### Provided records
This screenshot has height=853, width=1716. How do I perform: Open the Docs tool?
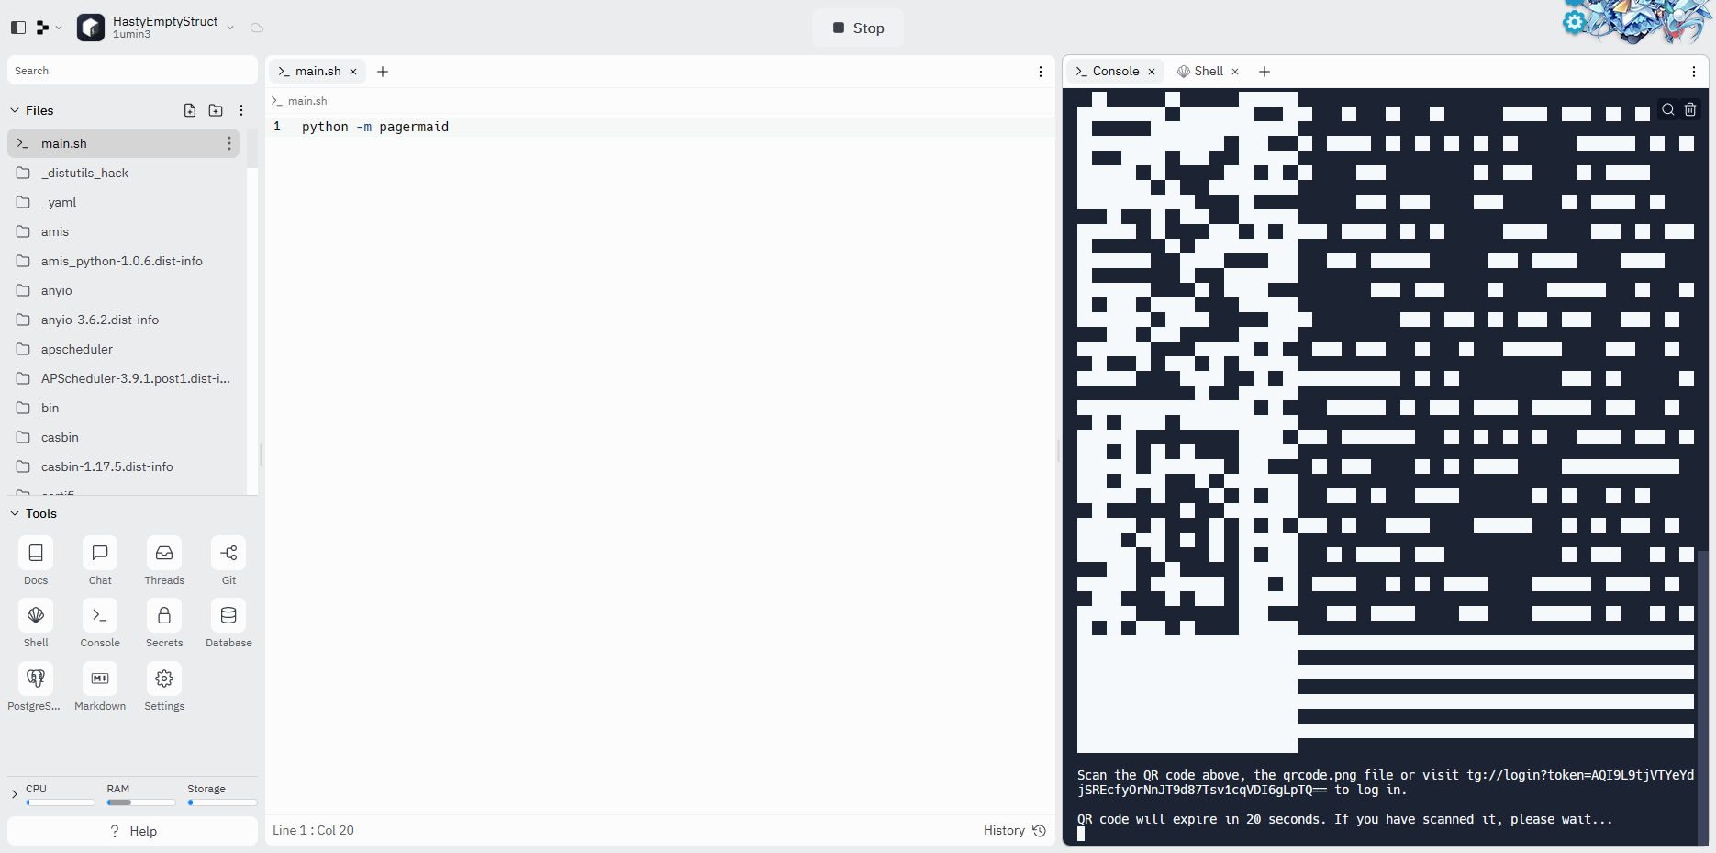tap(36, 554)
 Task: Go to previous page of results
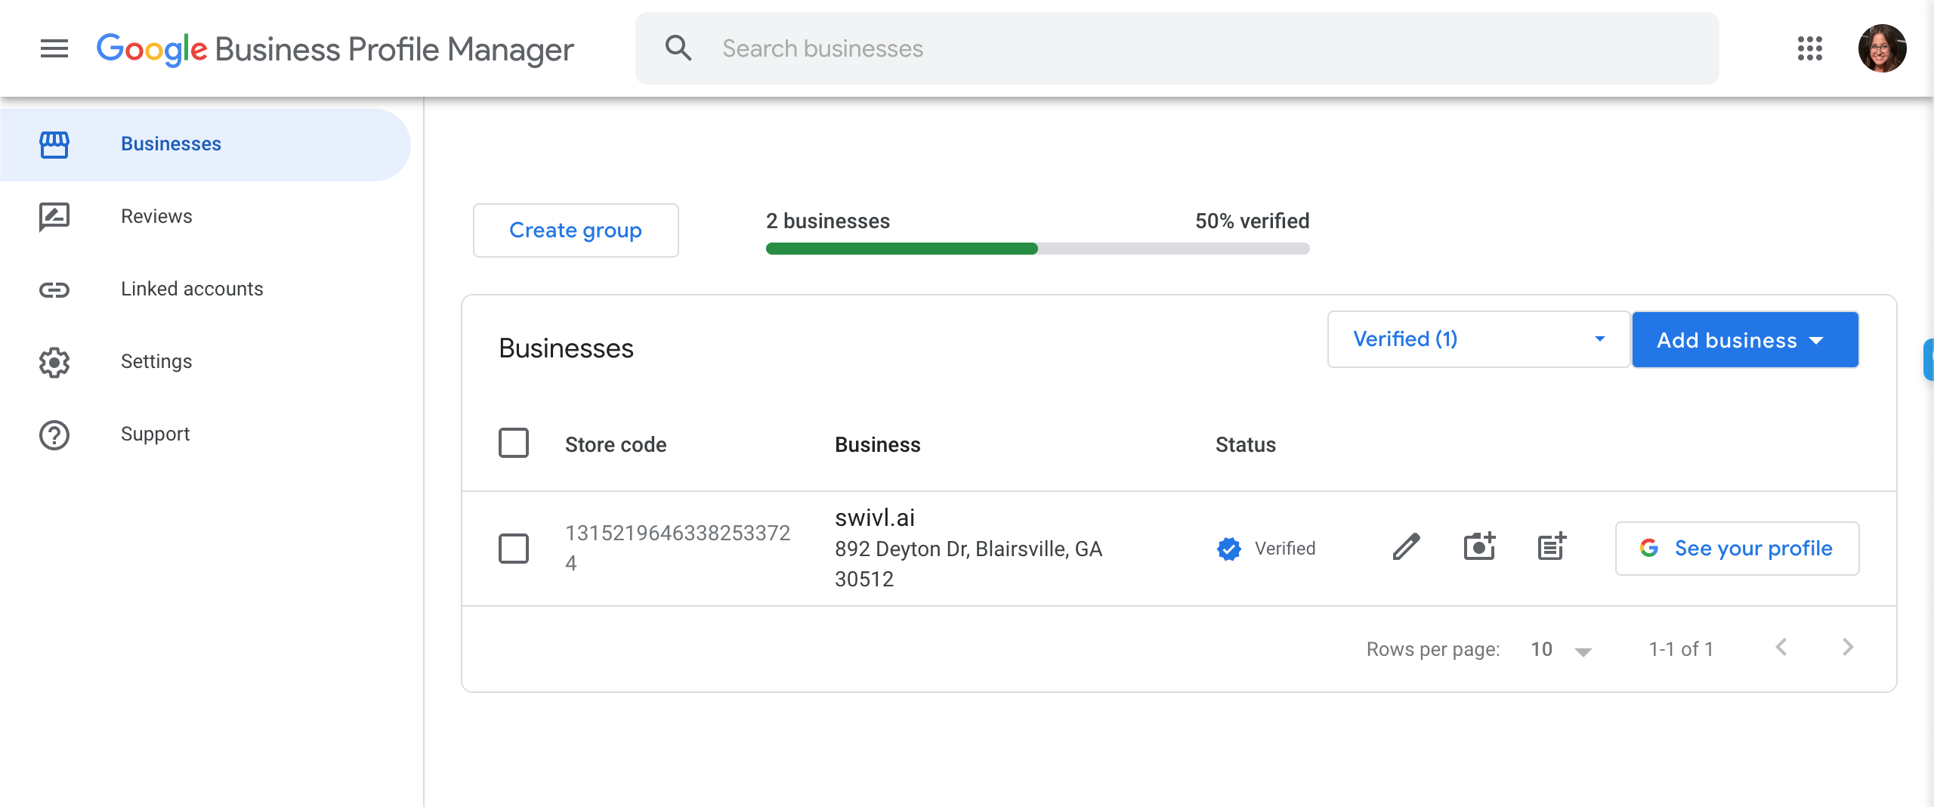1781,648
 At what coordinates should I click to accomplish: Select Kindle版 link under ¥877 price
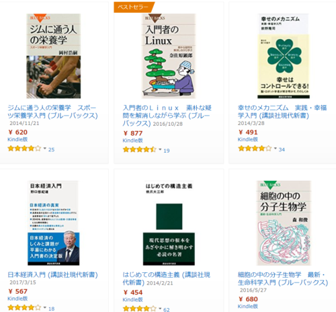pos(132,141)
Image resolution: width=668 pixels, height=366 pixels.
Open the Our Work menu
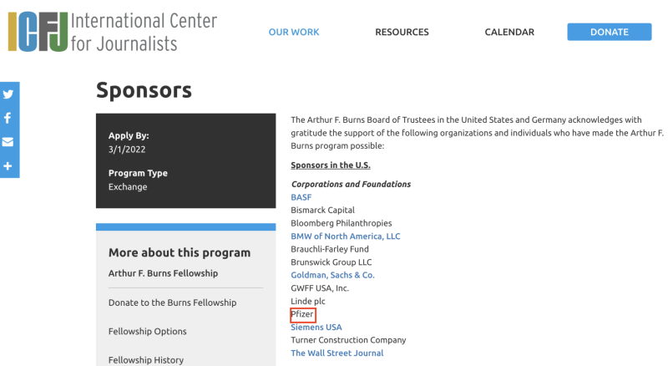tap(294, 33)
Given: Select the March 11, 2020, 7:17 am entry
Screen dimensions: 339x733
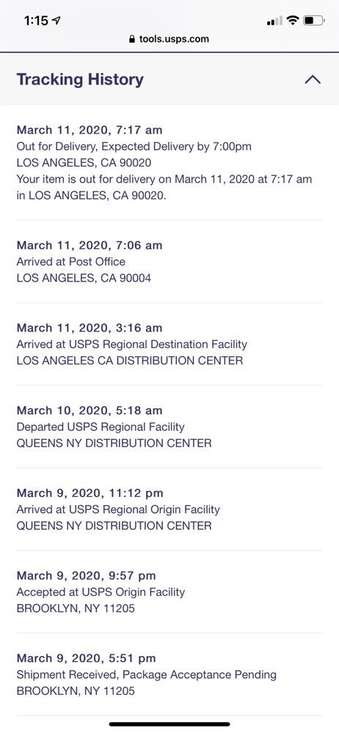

### What the task asks
From the very first line of the listing above through the line that holds "Image resolution: width=668", write out each line exactly as it stands, leaving pictures out.

### Solved problem
This screenshot has height=853, width=1716. How do I perform: Open the Docs tool?
tap(36, 554)
 Task: Go to previous page of results
1781,648
 At what coordinates should I click to accomplish: Select Kindle版 link under ¥877 price
pos(132,141)
Image resolution: width=668 pixels, height=366 pixels.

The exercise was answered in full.